## TASK DESCRIPTION
Put the lines of the records below into a numbered list, starting at the line that contains "Describe the element at coordinates (1275, 234)" and ending at the line that contains "Locate an element on the screen.", with both of those lines included. Leave out blank lines.

## DATA SHOWN

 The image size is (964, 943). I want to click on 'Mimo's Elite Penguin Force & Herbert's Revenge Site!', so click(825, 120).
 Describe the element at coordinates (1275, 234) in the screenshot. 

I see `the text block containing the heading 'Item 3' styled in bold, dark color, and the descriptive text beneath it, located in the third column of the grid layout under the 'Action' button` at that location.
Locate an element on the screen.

--

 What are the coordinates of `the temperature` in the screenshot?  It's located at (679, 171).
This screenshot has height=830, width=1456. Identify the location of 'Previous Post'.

==

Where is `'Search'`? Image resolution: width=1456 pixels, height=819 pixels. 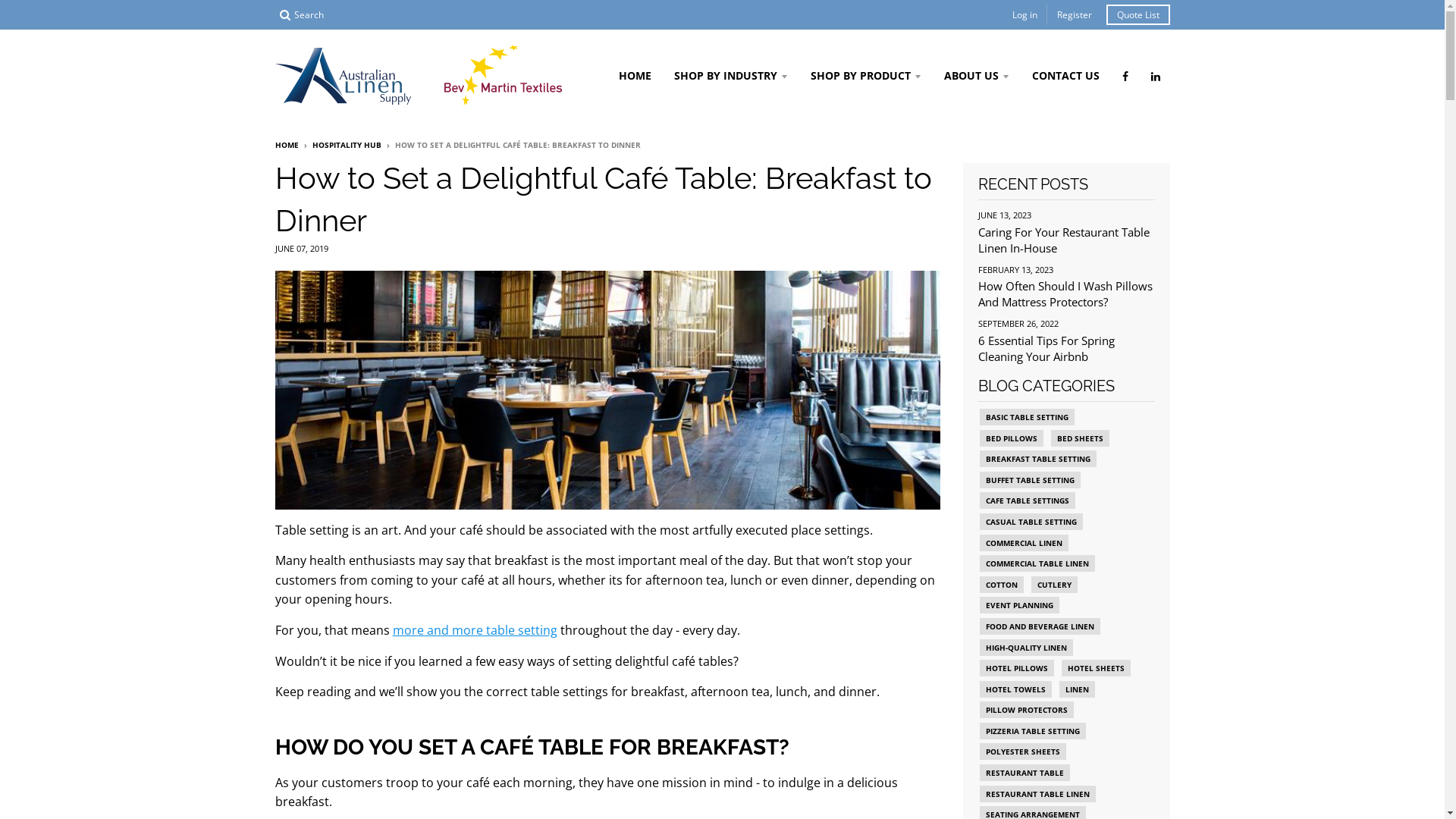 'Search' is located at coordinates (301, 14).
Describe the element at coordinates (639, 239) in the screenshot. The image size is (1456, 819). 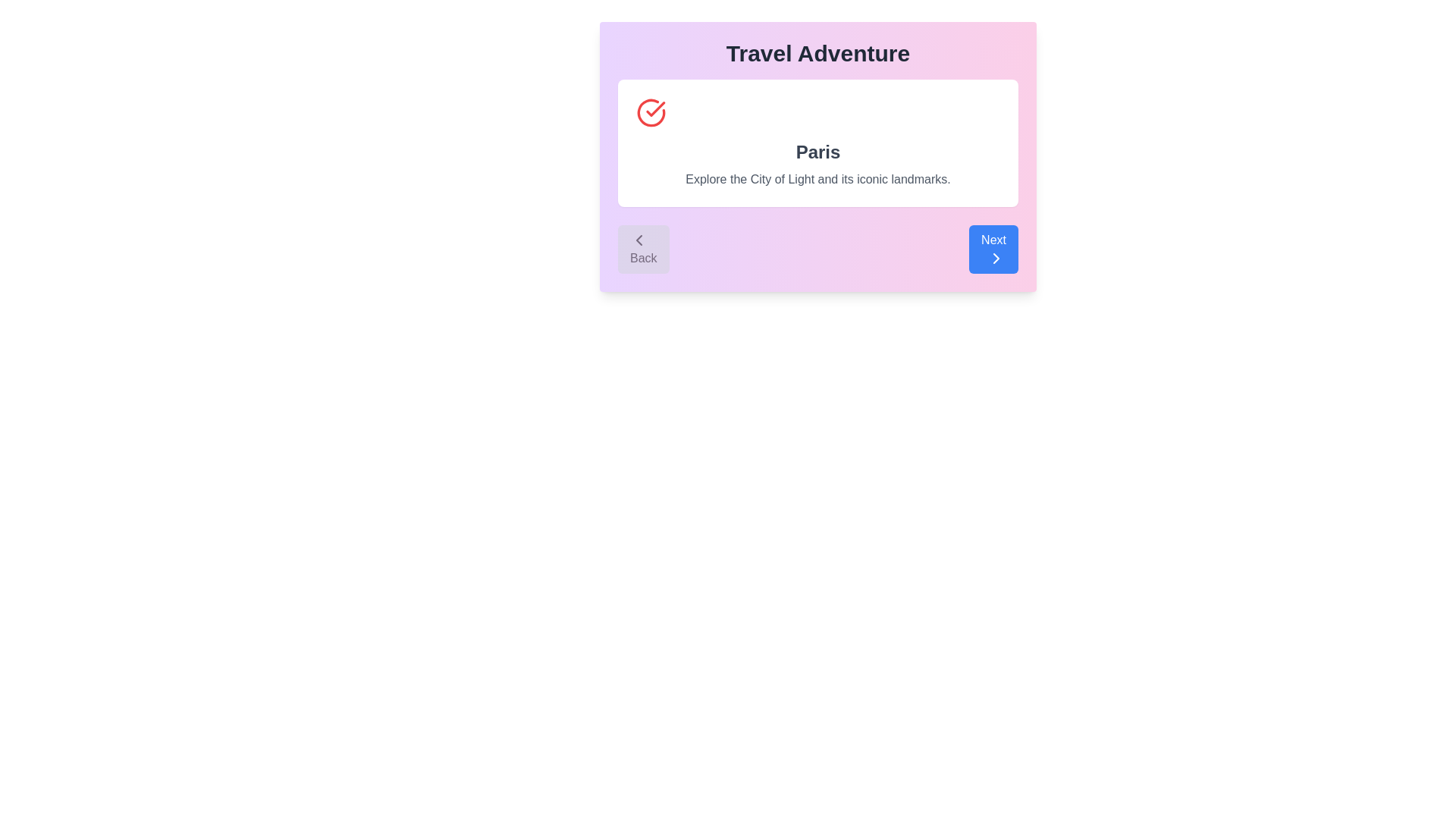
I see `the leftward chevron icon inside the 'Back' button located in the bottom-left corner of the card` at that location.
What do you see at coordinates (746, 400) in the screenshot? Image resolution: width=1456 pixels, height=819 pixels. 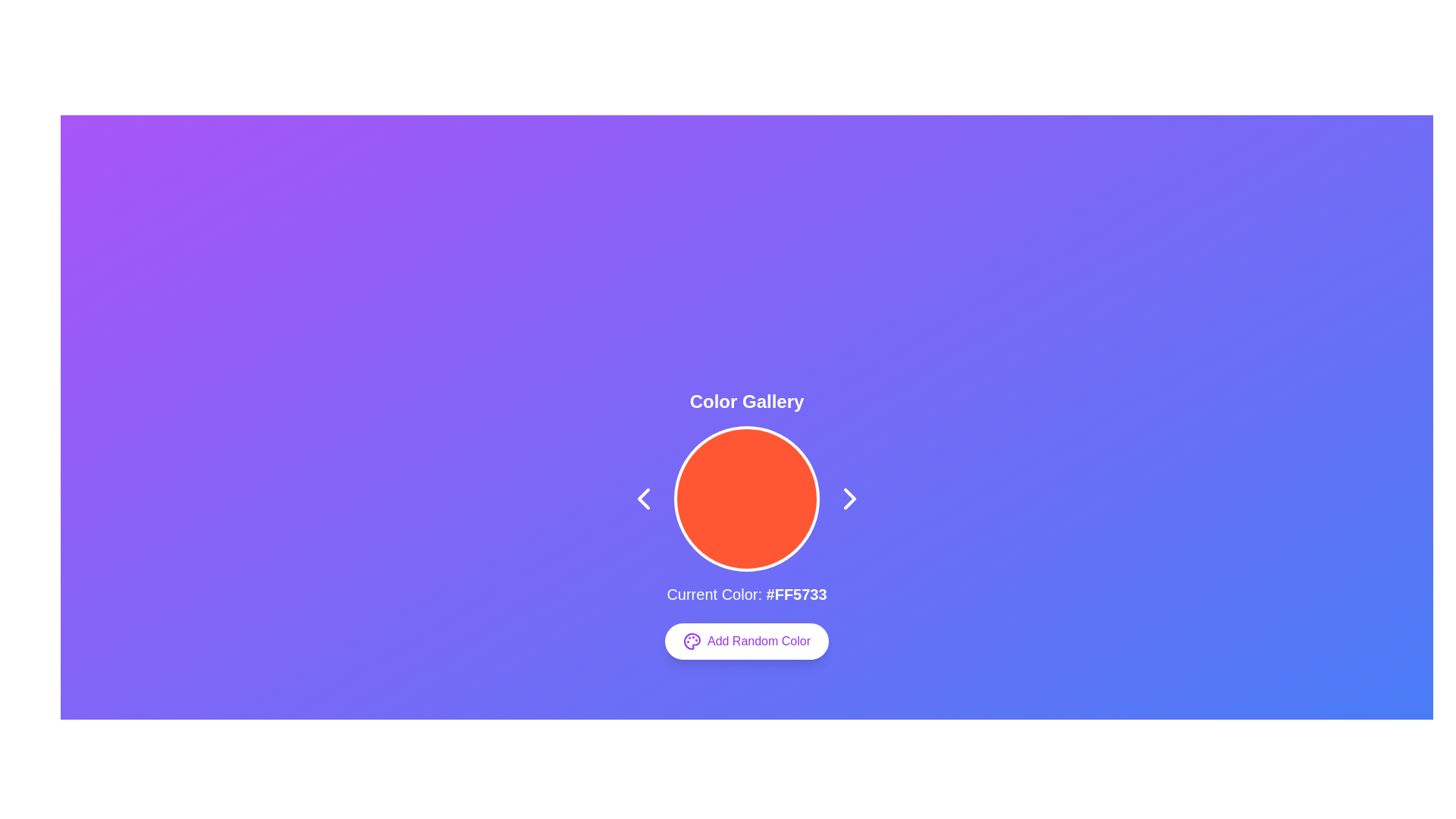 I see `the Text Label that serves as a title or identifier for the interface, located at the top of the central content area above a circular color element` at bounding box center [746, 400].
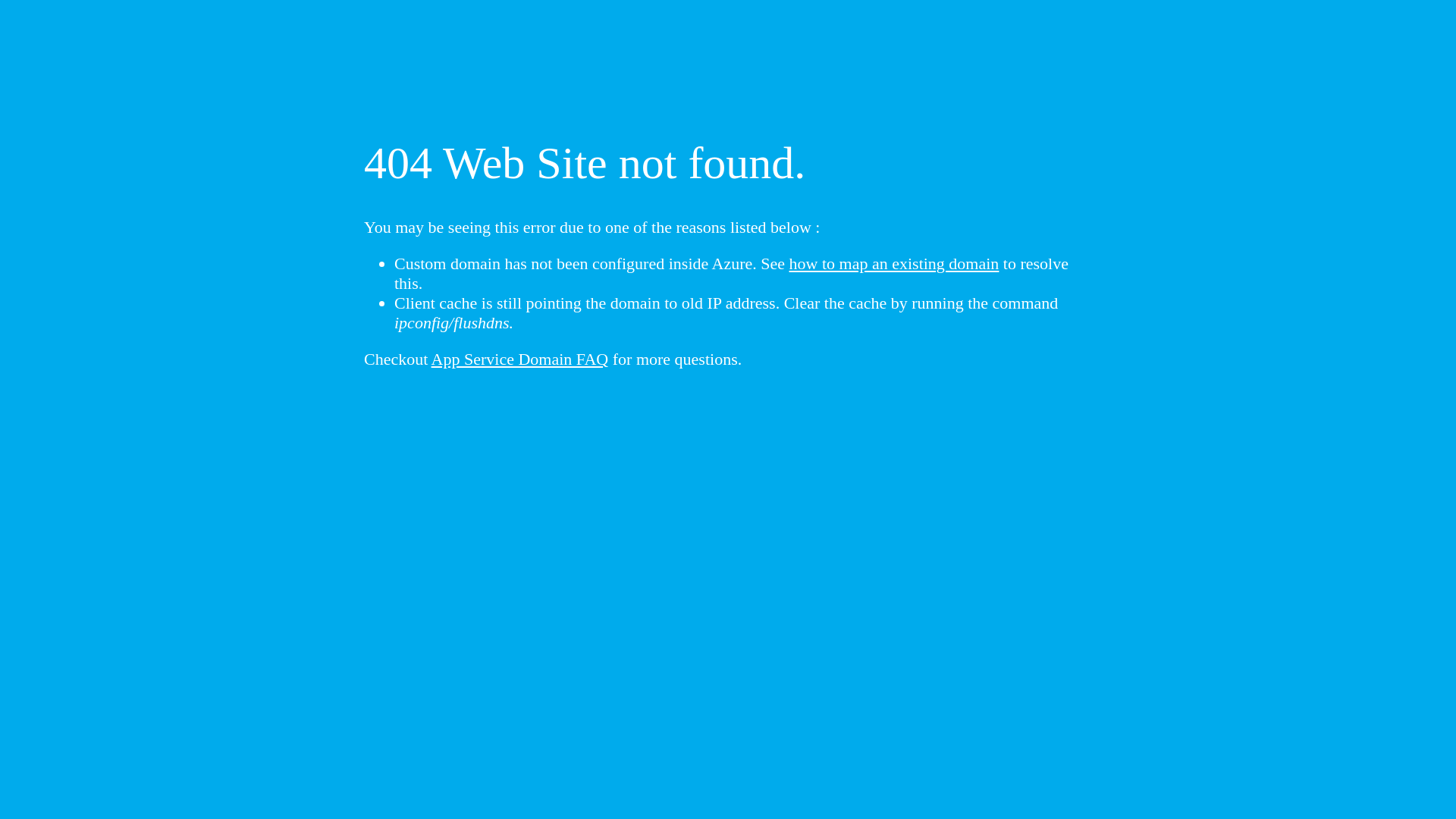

## SOLUTION BELOW
1.  Describe the element at coordinates (1275, 234) in the screenshot. 
2. I see `the text block containing the heading 'Item 3' styled in bold, dark color, and the descriptive text beneath it, located in the third column of the grid layout under the 'Action' button` at that location.
3. Locate an element on the screen.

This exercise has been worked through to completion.